Correct answer by Kahovius on December 7, 2020
He's used B+W photo obviously, He has a high viewpoint looking down from the tower creating to what I think is a small too big juxtaposition. There is geomtrical element going on with the tower itself and the shadow on the ground give me a sense of how to dominate the tower is.
Sure, the image was shot on black and white film, but where do you think that brownish tone came from? It's not simply printed on black and white fiber. But, I'll leave you to work that one out or ask another question.
Honestly, I'm not seeing a heck of a lot interesting here. Homeboy was shooting with a wide angle lens, which have a good amount of depth of field by default. His aperture selection and focal distance probably made use of the hyperfocal distance to get everything looking sharp from front to back.

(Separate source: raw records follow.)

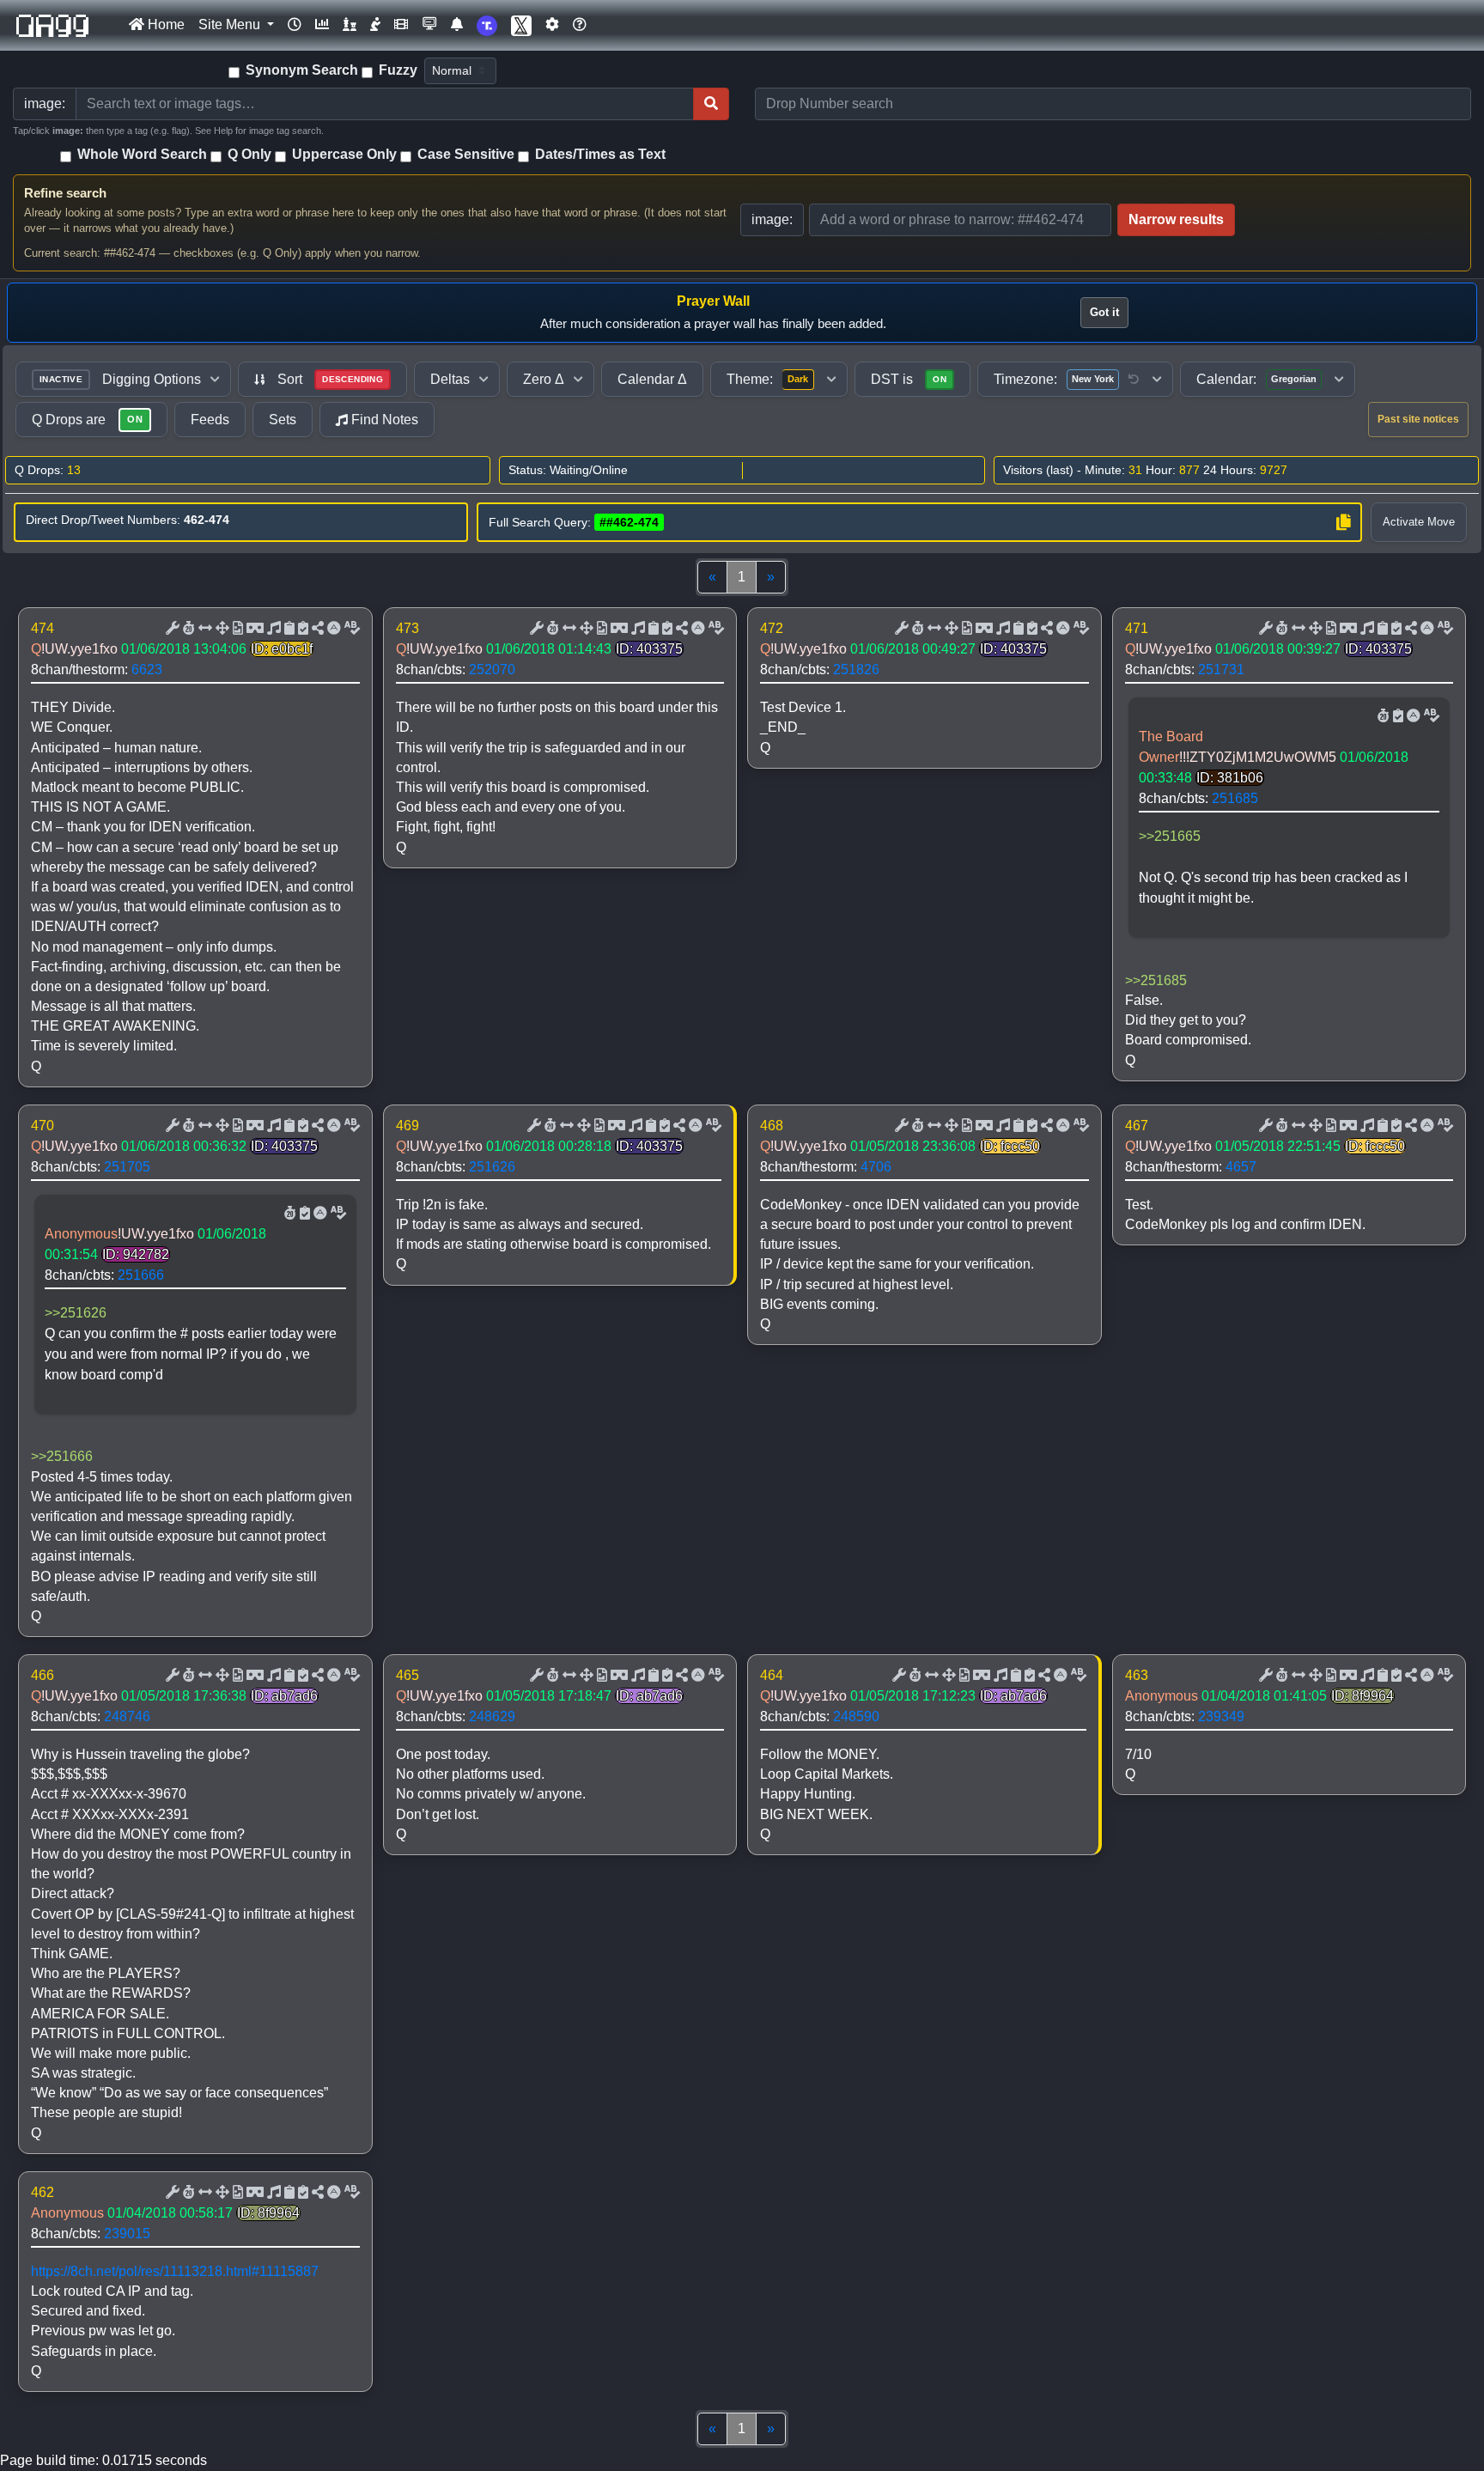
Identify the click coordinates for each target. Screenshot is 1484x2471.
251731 (1221, 669)
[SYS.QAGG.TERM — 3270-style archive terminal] (429, 25)
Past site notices (1418, 419)
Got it (1104, 312)
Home (164, 24)
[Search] (711, 104)
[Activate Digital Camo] (253, 628)
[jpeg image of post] (236, 628)
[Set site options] (552, 25)
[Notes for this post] (272, 628)
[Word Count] (187, 628)
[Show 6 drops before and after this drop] (203, 628)
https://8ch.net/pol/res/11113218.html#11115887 (175, 2271)
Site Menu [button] (231, 24)
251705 (127, 1166)
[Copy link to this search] (1343, 522)
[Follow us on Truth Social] (487, 25)
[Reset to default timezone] (1133, 379)
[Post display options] (170, 628)
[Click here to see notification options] (457, 25)
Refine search (65, 193)
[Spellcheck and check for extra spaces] (350, 628)
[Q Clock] (294, 25)
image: (772, 219)
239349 (1221, 1716)
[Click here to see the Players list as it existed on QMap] (349, 25)
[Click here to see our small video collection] (401, 25)
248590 (856, 1716)
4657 (1241, 1166)
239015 (127, 2233)
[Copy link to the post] (316, 628)
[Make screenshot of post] (288, 628)
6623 (146, 669)
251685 (1235, 798)
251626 (492, 1166)
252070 (492, 669)
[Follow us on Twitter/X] (521, 25)
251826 (856, 669)
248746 (127, 1716)
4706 (876, 1166)
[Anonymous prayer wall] (375, 25)
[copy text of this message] (301, 628)
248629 (492, 1716)
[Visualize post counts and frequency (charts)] (322, 25)
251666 (141, 1275)
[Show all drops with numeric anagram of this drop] (220, 628)
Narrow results (1176, 219)
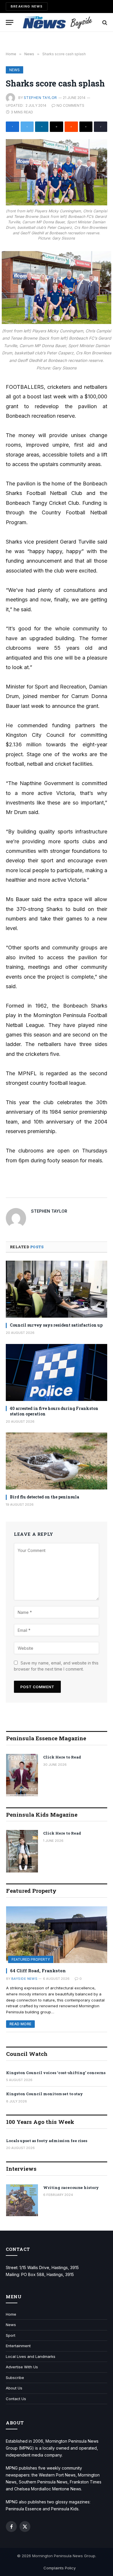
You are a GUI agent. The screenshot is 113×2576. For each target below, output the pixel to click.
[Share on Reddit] (71, 126)
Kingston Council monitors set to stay (44, 2093)
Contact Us (16, 2398)
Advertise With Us (22, 2367)
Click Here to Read (62, 1757)
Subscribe (15, 2377)
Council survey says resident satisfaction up (56, 1325)
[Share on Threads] (86, 126)
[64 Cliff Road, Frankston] (56, 1934)
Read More (20, 2024)
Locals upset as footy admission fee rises (46, 2140)
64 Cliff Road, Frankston (38, 1970)
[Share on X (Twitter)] (27, 126)
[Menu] (9, 22)
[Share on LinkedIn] (41, 126)
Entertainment (18, 2345)
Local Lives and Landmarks (30, 2356)
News (14, 70)
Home (11, 2314)
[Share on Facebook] (12, 126)
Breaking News (27, 6)
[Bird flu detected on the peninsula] (56, 1460)
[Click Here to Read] (22, 1775)
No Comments (70, 105)
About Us (14, 2388)
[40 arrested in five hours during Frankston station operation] (56, 1372)
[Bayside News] (58, 22)
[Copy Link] (100, 126)
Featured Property (31, 1959)
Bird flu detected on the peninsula (44, 1497)
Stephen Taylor (40, 97)
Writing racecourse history (71, 2187)
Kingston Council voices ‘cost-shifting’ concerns (55, 2072)
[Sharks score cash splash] (56, 172)
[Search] (104, 22)
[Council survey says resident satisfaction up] (56, 1289)
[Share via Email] (56, 126)
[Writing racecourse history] (22, 2200)
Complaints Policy (59, 2568)
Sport (10, 2335)
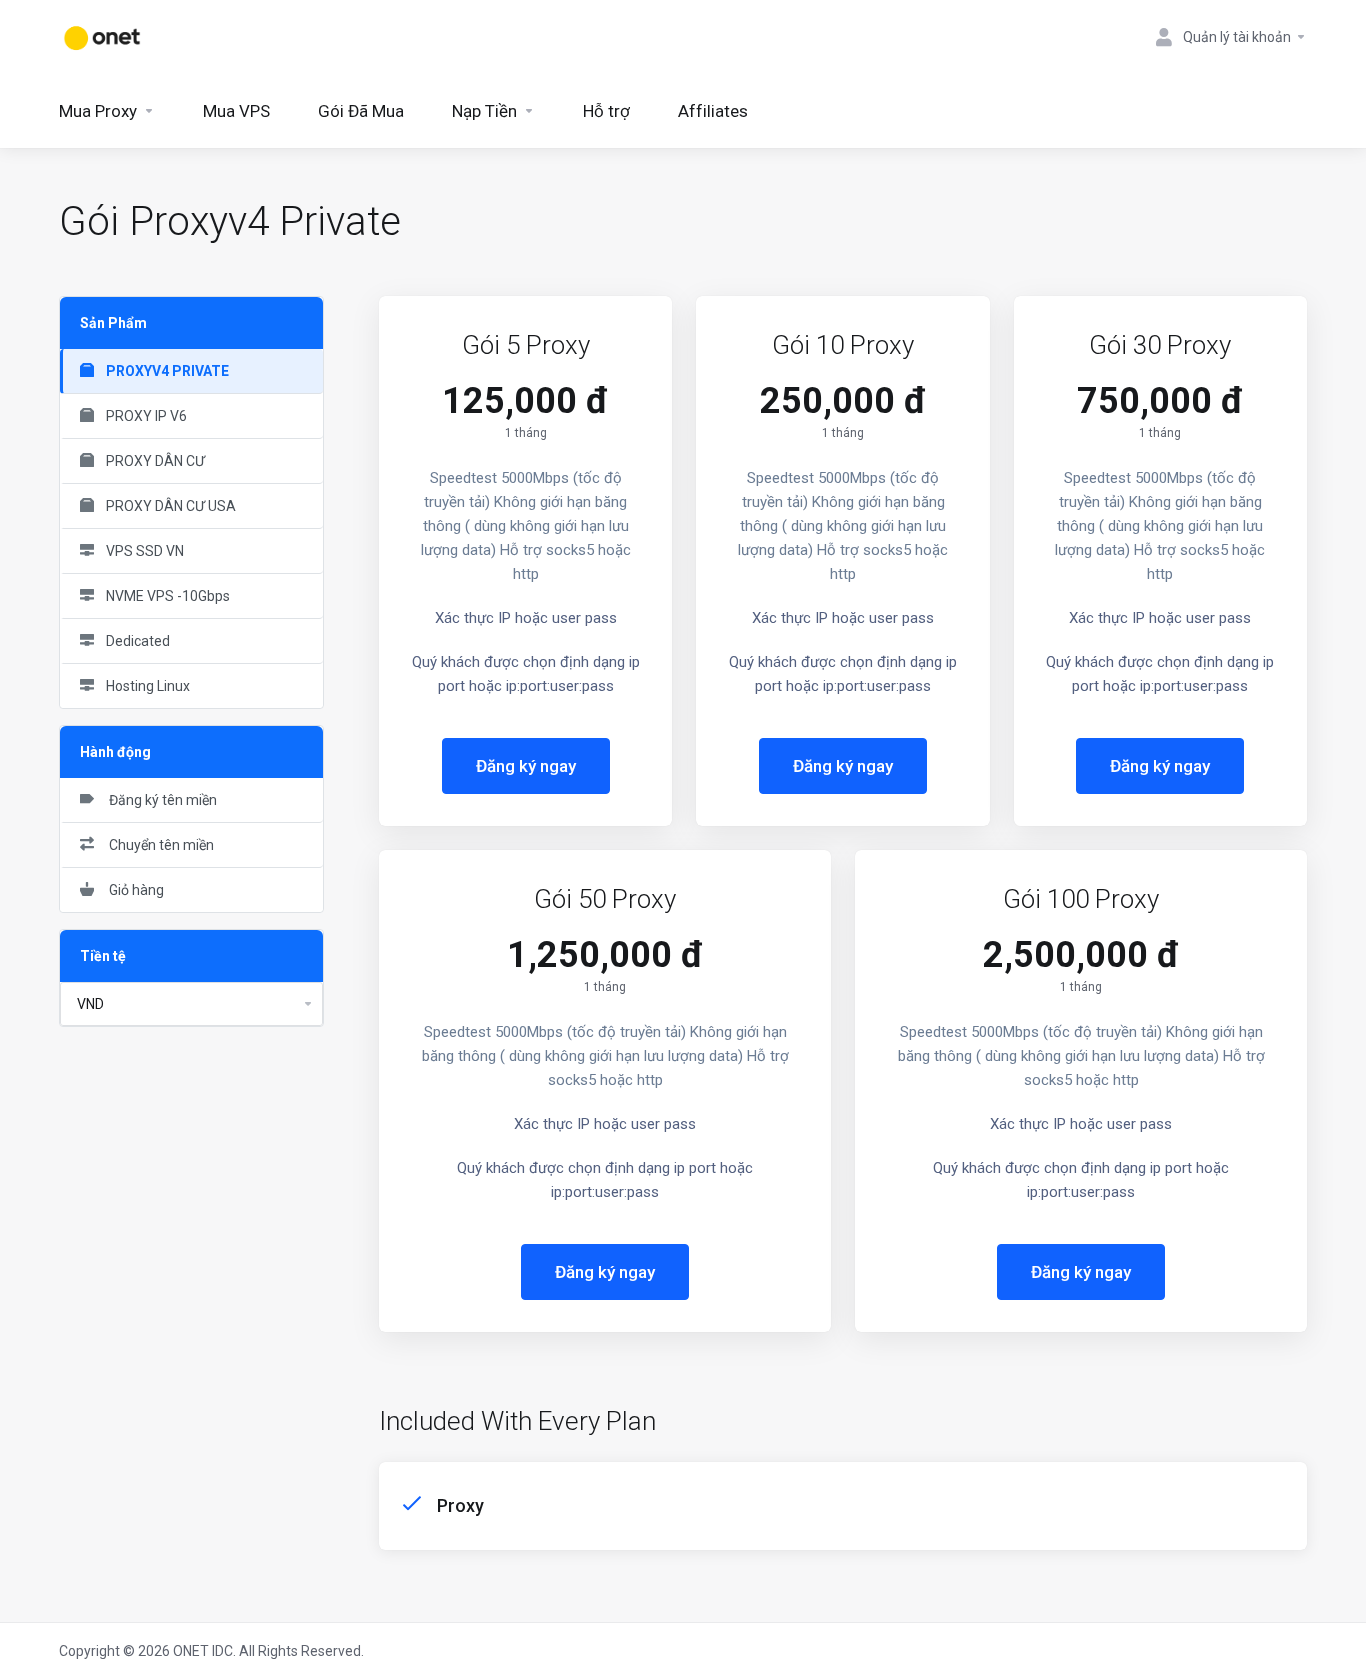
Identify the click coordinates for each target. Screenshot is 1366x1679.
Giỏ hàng (133, 890)
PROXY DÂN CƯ (154, 461)
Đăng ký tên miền (160, 800)
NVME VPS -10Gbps (166, 596)
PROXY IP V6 (145, 416)
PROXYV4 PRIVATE (166, 371)
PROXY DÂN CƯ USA (169, 506)
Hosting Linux (146, 686)
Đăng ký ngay (526, 766)
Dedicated (136, 641)
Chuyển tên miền (158, 845)
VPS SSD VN (143, 551)
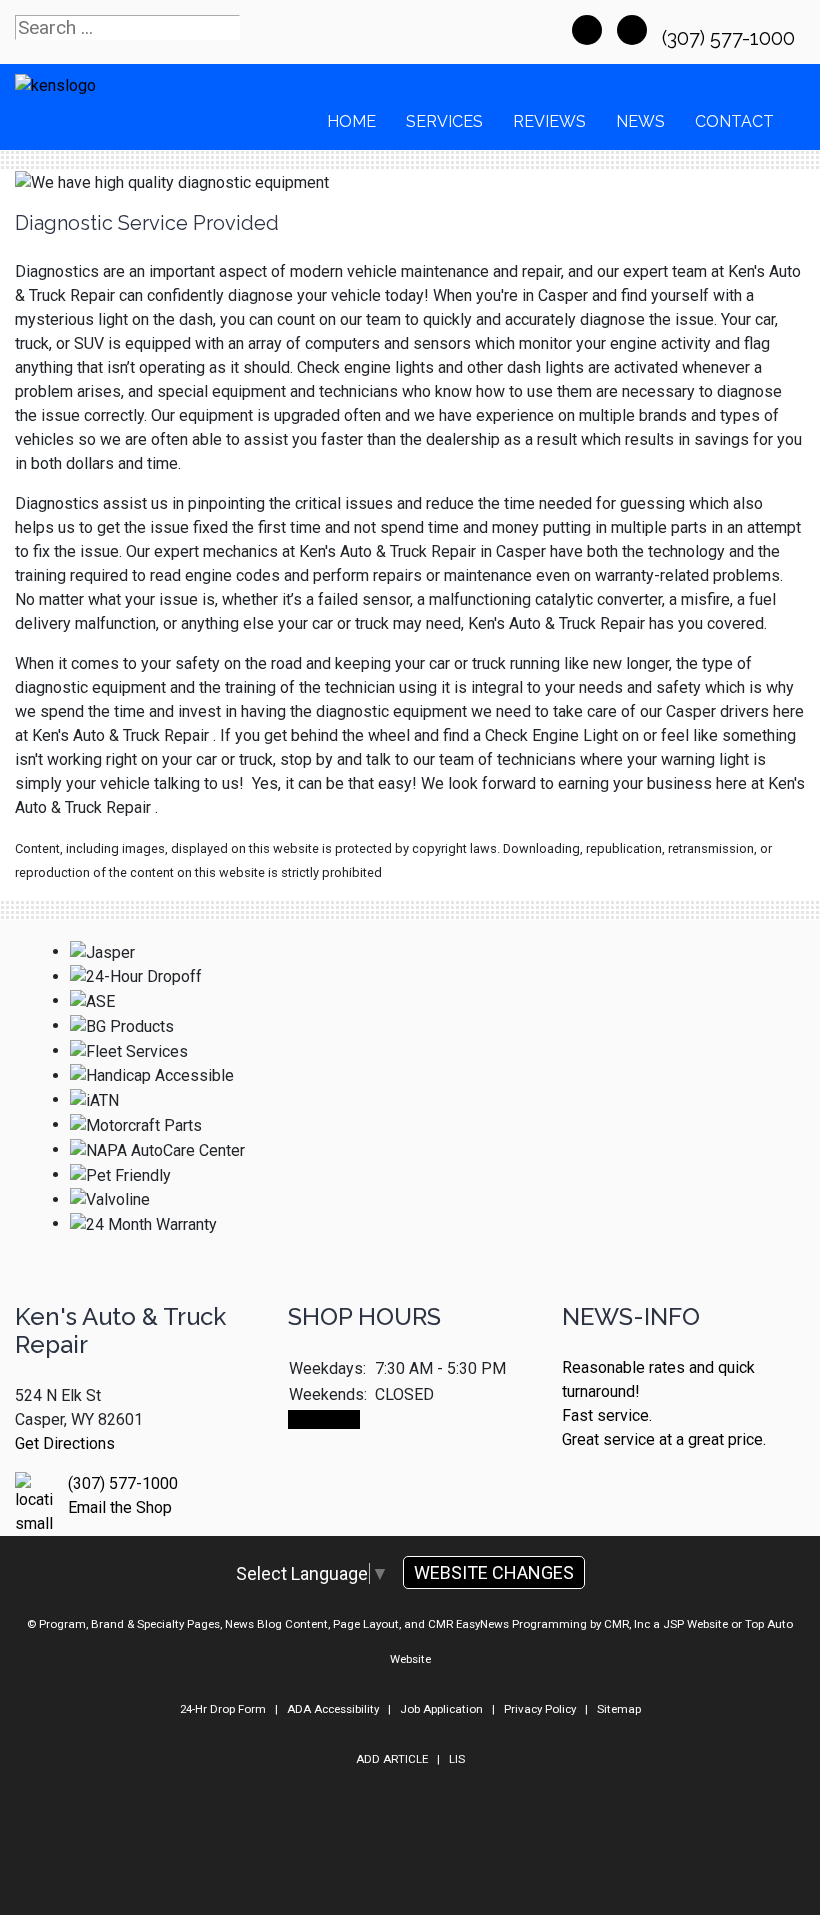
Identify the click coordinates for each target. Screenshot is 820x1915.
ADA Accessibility (333, 1709)
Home (351, 121)
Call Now (324, 1419)
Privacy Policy (540, 1709)
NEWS (640, 121)
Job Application (441, 1709)
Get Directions (65, 1443)
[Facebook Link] (587, 30)
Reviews (549, 121)
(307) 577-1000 (731, 38)
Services (444, 121)
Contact (734, 121)
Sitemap (619, 1709)
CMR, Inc (627, 1624)
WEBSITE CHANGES (494, 1572)
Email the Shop (120, 1507)
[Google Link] (632, 30)
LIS (457, 1759)
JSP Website (695, 1624)
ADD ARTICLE (392, 1759)
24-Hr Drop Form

The perspective is that where he either had the camera on a pole or was himself hanging out over space to the left of the tower. This is a technique that is actually very commonplace in rock climbing photography: (extreme example) https://petapixel.com/2012/10/11/how-to-use-a-ladder-in-rock-climbing-photography/
The point is to get yourself away from the structure so that you can include more of it in the frame, forcing a perspective that makes you feel like you are very far off the ground.
The time of day for the shadow may have been chosen intentionally to create the triangular shape between it and the tower.
I don't know if there is a specific name for this type of shot, but if you wanted to recreate it:
Answered by OnBreak. on December 7, 2020
Hungarian artist (born László Weisz; July 20, 1895 – November 24, 1946) was a Hungarian painter and photographer as well as a professor in the Bauhaus school (wikipedia).
Also present at this influential German Art School was Wassily Kandinsky and the first thing that struck me about the picture was the way the composition echoed some of Kandinsky's paintings. Kandinsky was an abstract artist and tutor at the Bauhaus throughout the 1920's.
See more at the Tate website where many low res images have Creative Commons licensing.
Both would have been influenced by:
Kazimir Severinovich Malevich (February 23 1879 – May 15, 1935) was a Russian avant-garde artist and art theorist, whose pioneering work and writing had a profound influence on the development of non-objective, or abstract art, in the 20th century.(wikipedia)
From the Tate website:
Suprematism
Name given by the Russian artist Kasimir Malevich to the abstract art he developed from 1913 characterised by basic geometric forms, such as circles, squares, lines and rectangles, painted in a limited range of colours.
Answered by dmkonlinux on December 7, 2020
We could guess how the photographer processed this image. My guess would be sepia toning. It looks like a normal lens was used as there is little distortion and he held the camera out on a stick or as far as he could reach. The shot does not look planned or composed to me. I strongly believe this image is turned 90 degrees to give the illusion of hovering. Turn the image clockwise and you'll have the actual view from the tower.